2023
New Year.
Same As The Old Year?
Resolutions? Not here…
A new year. It normally heralds all manner of things; a review of the last, a resolution for the next or more likely, surveying the damage to both liver and bank account in equal measure. If you’ve read any of my posts, you’ll have noticed that it all went a bit radio silent in the middle of last year which was mirrored in late summer as I dropped off social media quite a bit too. It wasn’t all a conscious decision, merely it seemed that I was posting pictures into a void and blogs had gone bland. The simple fact was, I was busy.
You’d think that would be a good thing although while it was, it was also a large element of going through a change. Not a lifestyle or mid-life crisis one, but a creative one. I’d started getting involved with a lot of ‘potential projects’ and that really had to stop. The kind of thing where you get involved in an idea which you give some input to and next thing you know, you’re knee deep in proposals and phone calls and zoom meetings and then you eventually get nothing out of it. These vanity projects are a fun sponge of extreme proportions, and I don’t mind admitting, they are no longer entertained.

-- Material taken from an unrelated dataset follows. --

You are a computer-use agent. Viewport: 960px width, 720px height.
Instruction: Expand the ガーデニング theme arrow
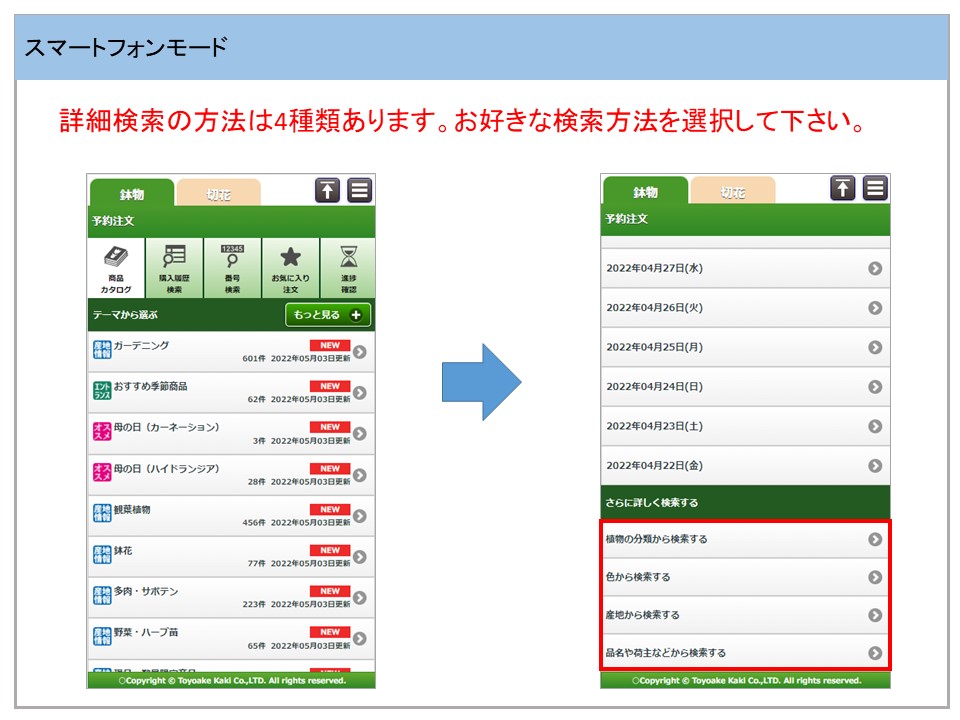pyautogui.click(x=360, y=352)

It may sound a little cold or even mercenary, but to all new enquiries I only have one question I ask that must be answered; what is your budget?
All too often, the creative is the last person you involve in a project that might already be late, over budget and racing to get completed, and then you want to involve someone to help make it look good or ‘fix’ something. Sorry my friend, what you need is not a creative but a better project plan and manager and that is not me. So, in the middle of last year, I stopped. I took stock and listed all the people, projects and wasted time effort and ideas that had been spent on my part and with who. And I dropped them. Normally, I’d be quite quick to head to the keyboard with some form of outlet pitching my thoughts on them, the industry or whatever I felt needed a piece of my mind giving to it, but instead, I took a break.
Not from work, but just from bothering to share a negative experience or thought process or, worse still, an opinion.
I’ve seethed at some Twitter posts during the last year and felt myself begin to head for the keys with an opinion about something that, if I’m being 100% honest, doesn’t affect my life or work in the slightest. By removing myself from a lot of the noise, that I too had been guilty of generating, I’ve been able to focus on work, finding more of the right clients and more importantly, becoming happier.
Now, don’t fear, this isn’t a post that will go heading into how perfect my life is, believe me, there is actually no such thing (my opinion!) but you can learn to embrace life and the pleasure and pain it will give you. Even now, as I’m writing this, I’m on a flight to Lisbon to celebrate New Year with my wife. I could try and make it out to be amazing, or wonderful or show pictures of the blue sky out the window or the fact that we bagged a row of seats all to ourselves. But it is a happiness even though the plane is delayed, I have the mother of all cold sores on my bottom lip and my wife isn’t happy with her wardrobe choice. But the key thing I’ve learned in the last few months, is to find the happy, that chink of light that has the ability to make a crap day better.
And this point brings me back to work. I’ve begun working a lot more in different ways that include industry changes, film and video production and different photography genres. It has been far from plain sailing with some steep learning curves, bad ideas and executions and the occasional row, but it is about evolving and sharing.
I recently decided to begin posting to Instagram again but this time, in a long form post that is almost a mini-blog about the shoot. The challenge was to do 24 posts in 24 days and it has resulted in a few surprises. Firstly, the comments. Aside from the bots and requests to DM pictures to feeds, it has been quite lovely to chat again. Some new people, some old friends and mostly, just shared experiences. It hasn’t been about the algorithm but simply me posting in a way that I enjoyed. I think that both on the socials and at work, I’d forgotten a bit of that. I need to post for me. I need to shoot for me. I mentioned to a client a while back that instead of worrying about getting a seat at someone else’s table, you should set up your own table and let people come to you.
I guess I’ve finally got my own table.
Henry David Thoreau – “Happiness is like a butterfly; the more you chase it, the more it will elude you. But if you turn your attention to other things, it will come and sit softly on your shoulder.”